Effect of EMR2 ligation on human macrophage TLR and NLR responses

Helen Hayhoe, Martin Stacey, Siamon Gordon, Simon Yona. Sir William Dunn School of Pathology, University of Oxford, Oxford, United Kingdom.

The transmembrane protein EMR2 is a member of the myeloid cell restricted EGF-TM7 family of receptors, itself a subclass of the highly versatile G protein-coupled receptor (GPCR) superfamily. A role has previously been established for EMR2 in neutrophils in both cell adhesion and cell activation and recruitment, through the stimulation of pro-inflammatory cytokine release subsequent to ligand binding. This study aimed to identify whether EMR2 ligation exerted a similar pro-inflammatory effect upon human macrophages, in particular elucidating a role for EMR2 in toll-like receptor (TLR) and NOD-like receptor (NLR) responses.

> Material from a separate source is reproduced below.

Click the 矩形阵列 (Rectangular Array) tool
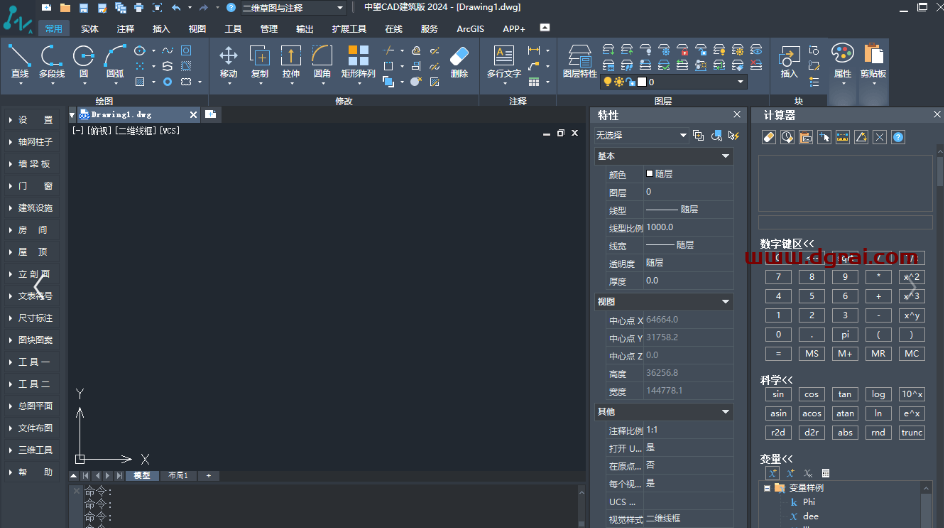Screen dimensions: 944x528 [x=357, y=60]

Freshly isolated human monocytes from peripheral blood samples were incubated for 5 minutes at 37°C, 5%CO2, with fixed or soluble anti-EMR2 antibody (clone 2A1; 5μg/ml), or isotype control. Monocytes were then activated by a further 24 hour incubation at 37°C, 5%CO2, with a variety of toll-like receptor (TLR) and NOD-like receptor (NLR) ligands: B.subtilis peptidoglycan (TLR2); polyinosinic:polycytidylic acid and Pam3 (TLR3); ultra-pure S.minnesota LPS (TLR4); B.subtilis flagellin (TLR5); CpG dinucleotide (TLR9); muramyl dipeptide (NLR2). For controls, ligands were substituted with vehicle alone (RPMI 1640 medium). Cytokine production was then measured by quantitative enzyme-linked immunosorbant assays (ELISA), performed on supernatant, specifically detecting TNF-α, IL-1β and IL-6. Experiments were repeated 3 times, each being conducted in triplicate, and statistical differences determined by Student’s T-test.

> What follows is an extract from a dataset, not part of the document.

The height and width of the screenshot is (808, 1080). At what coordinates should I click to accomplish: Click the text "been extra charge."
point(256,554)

EMR2 ligation with fixed antibody 2A1 resulted in a significant increase in release of all the pro-inflammatory cytokines measured (IL-6, IL-1β and TNF-α) following TLR and NLR activation. This was most compelling for IL-1β production, where a significant increase in release was shown with all seven TLR/NLR ligands tested (e.g. 62.67 ± 0.34 versus 167.0 ± 8.89, IgG isotype control compared to 2A1 antibody, P<0.05, n = 3, using the TLR4 ligand LPS). In contrast, EMR2 ligation with soluble antibody resulted in no significant change in cytokine release.

These results provide evidence that EMR2 ligation potentiates macrophage activation, with up-regulation of pro-inflammatory mediators, suggesting that EMR2 plays a vital role in the amplification of the innate immune response, with interesting implications for therapeutic manipulation and increased understanding of inflammatory disease.